São três horas da manhã e o sono desaparece. Suores e calafrios confirmam que algo está errado. Um calor intenso toma o corpo, enquanto tremores percorrem a espinha. “É apenas uma febre”, você pensa.
A febre, uma resposta evolutiva que existe há mais de 600 milhões de anos, acompanha inúmeras infecções causadas por vírus, bactérias e fungos. Quase todo mundo já passou por isso, seja em um simples episódio de gripe ou em doenças mais sérias.
Durante séculos, esse sintoma intrigou médicos e cientistas. Só no século 20 a humanidade compreendeu completamente como o corpo a produz.
Entre os povos antigos, a febre era vista como uma doença em si, e não como um sinal de que algo estava errado. Gregos e romanos a tratavam com métodos como sangrias e restrições alimentares, práticas que se mantiveram até o século 19. A visão começou a mudar com a teoria dos germes, proposta por Louis Pasteur em 1861, quando o cientista francês demonstrou que micro-organismos eram os responsáveis por causar infecções.
Pasteur também foi pioneiro ao relacionar a falta de higiene hospitalar à transmissão de doenças. Durante um surto de infecção pós-parto em Paris, ele orientou médicos a lavar as mãos e esterilizar instrumentos, reduzindo drasticamente o número de mortes.
Hoje sabemos que a febre é parte da reação natural do organismo a uma ameaça. Ela serve como um alarme biológico que indica a presença de patógenos. Quando a temperatura sobe, o corpo se torna um ambiente hostil para vírus e bactérias, dificultando sua reprodução.
O professor Mauro Perretti, especialista em inflamações da Universidade Queen Mary, em Londres, explica que o corpo ajusta seu “termostato” interno para tornar o combate à infecção mais eficiente. Nesse processo, as células de defesa e as enzimas funcionam melhor, acelerando a recuperação.

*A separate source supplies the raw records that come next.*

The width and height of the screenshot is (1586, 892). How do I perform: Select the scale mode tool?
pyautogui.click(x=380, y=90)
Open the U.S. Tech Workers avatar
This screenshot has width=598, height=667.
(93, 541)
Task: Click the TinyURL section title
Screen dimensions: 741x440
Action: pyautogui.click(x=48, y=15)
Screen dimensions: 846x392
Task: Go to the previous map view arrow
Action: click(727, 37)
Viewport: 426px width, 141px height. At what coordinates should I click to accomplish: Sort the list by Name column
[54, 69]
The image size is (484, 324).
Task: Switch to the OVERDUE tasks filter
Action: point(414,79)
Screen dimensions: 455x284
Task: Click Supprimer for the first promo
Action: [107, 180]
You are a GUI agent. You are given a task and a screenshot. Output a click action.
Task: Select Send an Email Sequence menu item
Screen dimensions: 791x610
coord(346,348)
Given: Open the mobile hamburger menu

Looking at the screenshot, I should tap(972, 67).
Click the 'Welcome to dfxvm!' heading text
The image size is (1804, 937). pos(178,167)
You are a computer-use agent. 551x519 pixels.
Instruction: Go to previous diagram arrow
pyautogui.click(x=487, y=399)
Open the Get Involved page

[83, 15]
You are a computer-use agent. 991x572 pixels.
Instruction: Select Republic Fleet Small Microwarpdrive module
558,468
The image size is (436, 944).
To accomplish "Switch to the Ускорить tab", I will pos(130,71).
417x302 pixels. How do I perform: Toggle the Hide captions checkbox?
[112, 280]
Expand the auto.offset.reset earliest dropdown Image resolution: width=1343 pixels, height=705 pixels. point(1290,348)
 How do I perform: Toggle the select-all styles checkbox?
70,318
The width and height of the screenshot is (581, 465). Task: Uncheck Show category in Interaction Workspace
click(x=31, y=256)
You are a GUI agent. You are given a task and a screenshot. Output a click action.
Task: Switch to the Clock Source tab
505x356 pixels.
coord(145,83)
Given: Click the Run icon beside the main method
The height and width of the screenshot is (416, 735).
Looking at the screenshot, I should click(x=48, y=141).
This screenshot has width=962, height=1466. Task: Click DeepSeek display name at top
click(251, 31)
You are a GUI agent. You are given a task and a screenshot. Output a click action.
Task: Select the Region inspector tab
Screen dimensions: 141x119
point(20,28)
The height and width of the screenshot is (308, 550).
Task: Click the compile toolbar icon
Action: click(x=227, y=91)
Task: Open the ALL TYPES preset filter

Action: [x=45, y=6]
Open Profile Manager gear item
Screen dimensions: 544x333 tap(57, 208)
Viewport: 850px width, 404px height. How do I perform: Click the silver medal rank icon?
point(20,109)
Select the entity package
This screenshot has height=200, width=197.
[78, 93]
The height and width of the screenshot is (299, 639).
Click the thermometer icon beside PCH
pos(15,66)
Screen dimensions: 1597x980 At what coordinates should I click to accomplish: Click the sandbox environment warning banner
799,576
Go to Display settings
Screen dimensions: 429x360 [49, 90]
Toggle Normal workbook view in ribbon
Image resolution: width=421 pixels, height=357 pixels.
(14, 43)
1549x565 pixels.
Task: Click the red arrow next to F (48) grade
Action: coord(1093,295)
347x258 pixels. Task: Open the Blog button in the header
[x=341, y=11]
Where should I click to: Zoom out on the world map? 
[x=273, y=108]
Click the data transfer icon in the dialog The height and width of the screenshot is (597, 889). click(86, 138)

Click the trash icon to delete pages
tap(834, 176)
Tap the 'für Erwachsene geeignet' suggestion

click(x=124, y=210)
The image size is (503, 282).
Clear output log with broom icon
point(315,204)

Mas há um limite seguro. Abaixo de 35 °C, o corpo entra em hipotermia; acima de 40 °C, há risco de alucinações, convulsões e até morte. Por isso, embora a febre seja uma reação controlada, o aumento desregulado da temperatura — a chamada hipertermia — pode ser extremamente perigoso.
De modo geral, a febre dura pouco tempo e indica que o organismo está vencendo uma batalha contra a infecção. Ela faz parte da inflamação, acompanhada de dor, vermelhidão e inchaço, e representa um dos mecanismos mais antigos de defesa do corpo humano.
Crianças são mais suscetíveis porque ainda estão ajustando seu sistema de regulação térmica. O hipotálamo, responsável por controlar a temperatura, demora a responder aos chamados pirógenos — substâncias que provocam a reação febril.
Apesar de seu desconforto, a febre traz benefícios comprovados. Ela estimula as células imunológicas, como os leucócitos, e acelera as reações químicas envolvidas na defesa do organismo. Além disso, ao forçar o repouso, o corpo conserva energia para combater o inimigo invisível.
Diversas espécies animais também apresentam comportamento semelhante. Répteis buscam áreas mais quentes e peixes nadam em águas mornas quando estão doentes, o que aumenta suas chances de sobrevivência.
Contudo, o excesso de calor pode ser nocivo. Temperaturas corporais muito elevadas causam desidratação e podem danificar o DNA, como indicou um estudo de 2024 com camundongos. Em crianças, a febre alta pode provocar convulsões, geralmente sem consequências graves, mas que exigem atenção médica.
A febre também pode sinalizar doenças graves, como meningite, pneumonia ou sepse. Em casos assim, o sintoma é um alerta de que há algo mais sério acontecendo.
Embora a febre seja uma ferramenta poderosa do sistema imunológico, ela pode se tornar mortal quando foge do controle, situação conhecida como hiperpirexia. Nesses casos, há risco de falência de órgãos e morte.
Então, devemos sempre tratar a febre?
Nem sempre. Estudos recentes sugerem que reduzir a febre à força pode ser prejudicial. Durante a pandemia de covid-19, pesquisadores observaram que suprimir esse sintoma pode atrapalhar a resposta natural do corpo. Outro estudo, de 2014, concluiu que pessoas que controlam a febre da gripe com medicamentos tendem a espalhar mais o vírus, pois voltam às atividades normais antes de se recuperarem totalmente.
Por isso, especialistas como Mauro Perretti afirmam que, em casos leves, é melhor permitir que o corpo aja por conta própria durante um ou dois dias — sempre com acompanhamento médico.
A ciência ainda investiga exatamente quando é seguro deixar a febre seguir seu curso e quando ela precisa ser controlada. Mas, da próxima vez que você estiver suando e tremendo de calor, vale lembrar que seu corpo está apenas fazendo o que faz há milhões de anos: lutando para manter você vivo.